When you copy the entries, keep every word exactly as it stands.

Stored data
|---|
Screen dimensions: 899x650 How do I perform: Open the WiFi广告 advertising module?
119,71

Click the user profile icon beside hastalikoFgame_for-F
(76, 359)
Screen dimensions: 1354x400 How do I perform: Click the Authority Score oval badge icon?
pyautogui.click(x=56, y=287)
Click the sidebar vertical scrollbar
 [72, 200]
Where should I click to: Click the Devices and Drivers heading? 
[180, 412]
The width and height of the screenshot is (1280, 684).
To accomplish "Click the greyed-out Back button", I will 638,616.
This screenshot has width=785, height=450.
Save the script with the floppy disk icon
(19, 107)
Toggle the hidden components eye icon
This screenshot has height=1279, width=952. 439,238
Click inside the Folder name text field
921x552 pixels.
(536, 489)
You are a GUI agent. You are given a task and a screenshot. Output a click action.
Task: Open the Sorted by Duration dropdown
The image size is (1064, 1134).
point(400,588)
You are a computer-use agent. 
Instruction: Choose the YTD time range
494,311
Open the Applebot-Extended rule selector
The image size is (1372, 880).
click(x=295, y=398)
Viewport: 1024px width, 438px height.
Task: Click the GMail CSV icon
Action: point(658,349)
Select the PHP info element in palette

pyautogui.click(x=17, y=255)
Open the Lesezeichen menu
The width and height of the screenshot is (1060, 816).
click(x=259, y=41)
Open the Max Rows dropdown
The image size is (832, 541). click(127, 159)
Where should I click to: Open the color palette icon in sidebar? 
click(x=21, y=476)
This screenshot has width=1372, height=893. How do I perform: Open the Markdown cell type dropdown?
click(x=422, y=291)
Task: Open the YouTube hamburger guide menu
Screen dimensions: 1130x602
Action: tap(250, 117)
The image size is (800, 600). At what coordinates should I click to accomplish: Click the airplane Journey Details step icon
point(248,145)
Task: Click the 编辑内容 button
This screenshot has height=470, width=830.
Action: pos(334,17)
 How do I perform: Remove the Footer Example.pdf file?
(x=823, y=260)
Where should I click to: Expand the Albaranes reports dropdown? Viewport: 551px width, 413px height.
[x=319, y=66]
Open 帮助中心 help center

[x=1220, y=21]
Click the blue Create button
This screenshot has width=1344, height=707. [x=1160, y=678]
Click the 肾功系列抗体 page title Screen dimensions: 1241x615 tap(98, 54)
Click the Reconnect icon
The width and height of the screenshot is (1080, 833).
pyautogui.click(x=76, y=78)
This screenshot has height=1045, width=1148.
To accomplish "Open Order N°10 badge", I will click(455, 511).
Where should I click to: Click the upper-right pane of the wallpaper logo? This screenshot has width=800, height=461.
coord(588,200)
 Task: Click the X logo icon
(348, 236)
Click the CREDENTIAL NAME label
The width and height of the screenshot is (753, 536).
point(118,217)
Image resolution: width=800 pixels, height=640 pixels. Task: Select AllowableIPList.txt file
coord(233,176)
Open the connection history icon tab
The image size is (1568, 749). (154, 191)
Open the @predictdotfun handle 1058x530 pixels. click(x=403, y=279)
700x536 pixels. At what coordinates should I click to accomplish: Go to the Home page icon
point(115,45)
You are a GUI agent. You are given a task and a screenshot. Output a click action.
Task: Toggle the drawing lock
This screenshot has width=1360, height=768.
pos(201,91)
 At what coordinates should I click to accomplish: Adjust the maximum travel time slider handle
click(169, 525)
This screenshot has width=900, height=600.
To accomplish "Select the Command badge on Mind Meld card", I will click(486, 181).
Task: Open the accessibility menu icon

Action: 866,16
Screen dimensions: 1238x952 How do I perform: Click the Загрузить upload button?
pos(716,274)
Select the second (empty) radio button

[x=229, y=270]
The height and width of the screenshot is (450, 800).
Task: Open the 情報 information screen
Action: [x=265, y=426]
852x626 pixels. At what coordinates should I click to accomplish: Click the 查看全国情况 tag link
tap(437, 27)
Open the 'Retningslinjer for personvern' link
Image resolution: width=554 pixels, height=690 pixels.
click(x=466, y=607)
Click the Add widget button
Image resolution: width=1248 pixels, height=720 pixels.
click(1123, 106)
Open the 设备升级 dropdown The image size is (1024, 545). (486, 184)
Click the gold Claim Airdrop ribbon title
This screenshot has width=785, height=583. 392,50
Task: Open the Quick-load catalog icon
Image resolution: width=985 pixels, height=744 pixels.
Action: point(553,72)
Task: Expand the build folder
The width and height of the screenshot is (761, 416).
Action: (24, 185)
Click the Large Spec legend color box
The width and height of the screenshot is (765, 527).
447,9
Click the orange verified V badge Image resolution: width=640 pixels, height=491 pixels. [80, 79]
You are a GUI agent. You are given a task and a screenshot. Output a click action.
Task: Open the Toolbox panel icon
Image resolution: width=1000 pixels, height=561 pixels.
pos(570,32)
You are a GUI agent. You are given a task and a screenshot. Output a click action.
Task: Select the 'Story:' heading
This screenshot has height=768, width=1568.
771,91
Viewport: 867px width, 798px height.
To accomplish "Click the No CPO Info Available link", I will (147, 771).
|---|
## OUTPUT FOR THIS EXERCISE
Screen dimensions: 899x650 How do I perform: Open the WiFi广告 advertising module?
119,71

Click the user profile icon beside hastalikoFgame_for-F
(76, 359)
Screen dimensions: 1354x400 How do I perform: Click the Authority Score oval badge icon?
pyautogui.click(x=56, y=287)
Click the sidebar vertical scrollbar
 [72, 200]
Where should I click to: Click the Devices and Drivers heading? 
[180, 412]
The width and height of the screenshot is (1280, 684).
To accomplish "Click the greyed-out Back button", I will 638,616.
This screenshot has width=785, height=450.
Save the script with the floppy disk icon
(19, 107)
Toggle the hidden components eye icon
This screenshot has height=1279, width=952. 439,238
Click inside the Folder name text field
921x552 pixels.
(536, 489)
You are a GUI agent. You are given a task and a screenshot. Output a click action.
Task: Open the Sorted by Duration dropdown
The image size is (1064, 1134).
point(400,588)
You are a computer-use agent. 
Instruction: Choose the YTD time range
494,311
Open the Applebot-Extended rule selector
The image size is (1372, 880).
click(x=295, y=398)
Viewport: 1024px width, 438px height.
Task: Click the GMail CSV icon
Action: point(658,349)
Select the PHP info element in palette

pyautogui.click(x=17, y=255)
Open the Lesezeichen menu
The width and height of the screenshot is (1060, 816).
click(x=259, y=41)
Open the Max Rows dropdown
The image size is (832, 541). click(127, 159)
Where should I click to: Open the color palette icon in sidebar? 
click(x=21, y=476)
This screenshot has width=1372, height=893. How do I perform: Open the Markdown cell type dropdown?
click(x=422, y=291)
Task: Open the YouTube hamburger guide menu
Screen dimensions: 1130x602
Action: tap(250, 117)
The image size is (800, 600). At what coordinates should I click to accomplish: Click the airplane Journey Details step icon
point(248,145)
Task: Click the 编辑内容 button
This screenshot has height=470, width=830.
Action: pos(334,17)
 How do I perform: Remove the Footer Example.pdf file?
(x=823, y=260)
Where should I click to: Expand the Albaranes reports dropdown? Viewport: 551px width, 413px height.
[x=319, y=66]
Open 帮助中心 help center

[x=1220, y=21]
Click the blue Create button
This screenshot has width=1344, height=707. [x=1160, y=678]
Click the 肾功系列抗体 page title Screen dimensions: 1241x615 tap(98, 54)
Click the Reconnect icon
The width and height of the screenshot is (1080, 833).
pyautogui.click(x=76, y=78)
This screenshot has height=1045, width=1148.
To accomplish "Open Order N°10 badge", I will click(455, 511).
Where should I click to: Click the upper-right pane of the wallpaper logo? This screenshot has width=800, height=461.
coord(588,200)
 Task: Click the X logo icon
(348, 236)
Click the CREDENTIAL NAME label
The width and height of the screenshot is (753, 536).
point(118,217)
Image resolution: width=800 pixels, height=640 pixels. Task: Select AllowableIPList.txt file
coord(233,176)
Open the connection history icon tab
The image size is (1568, 749). (154, 191)
Open the @predictdotfun handle 1058x530 pixels. click(x=403, y=279)
700x536 pixels. At what coordinates should I click to accomplish: Go to the Home page icon
point(115,45)
You are a GUI agent. You are given a task and a screenshot. Output a click action.
Task: Toggle the drawing lock
This screenshot has width=1360, height=768.
pos(201,91)
 At what coordinates should I click to accomplish: Adjust the maximum travel time slider handle
click(169, 525)
This screenshot has width=900, height=600.
To accomplish "Select the Command badge on Mind Meld card", I will click(486, 181).
Task: Open the accessibility menu icon

Action: 866,16
Screen dimensions: 1238x952 How do I perform: Click the Загрузить upload button?
pos(716,274)
Select the second (empty) radio button

[x=229, y=270]
The height and width of the screenshot is (450, 800).
Task: Open the 情報 information screen
Action: [x=265, y=426]
852x626 pixels. At what coordinates should I click to accomplish: Click the 查看全国情况 tag link
tap(437, 27)
Open the 'Retningslinjer for personvern' link
Image resolution: width=554 pixels, height=690 pixels.
click(x=466, y=607)
Click the Add widget button
Image resolution: width=1248 pixels, height=720 pixels.
click(1123, 106)
Open the 设备升级 dropdown The image size is (1024, 545). (486, 184)
Click the gold Claim Airdrop ribbon title
This screenshot has width=785, height=583. 392,50
Task: Open the Quick-load catalog icon
Image resolution: width=985 pixels, height=744 pixels.
Action: point(553,72)
Task: Expand the build folder
The width and height of the screenshot is (761, 416).
Action: (24, 185)
Click the Large Spec legend color box
The width and height of the screenshot is (765, 527).
447,9
Click the orange verified V badge Image resolution: width=640 pixels, height=491 pixels. [80, 79]
You are a GUI agent. You are given a task and a screenshot. Output a click action.
Task: Open the Toolbox panel icon
Image resolution: width=1000 pixels, height=561 pixels.
pos(570,32)
You are a GUI agent. You are given a task and a screenshot. Output a click action.
Task: Select the 'Story:' heading
This screenshot has height=768, width=1568.
771,91
Viewport: 867px width, 798px height.
To accomplish "Click the No CPO Info Available link", I will (147, 771).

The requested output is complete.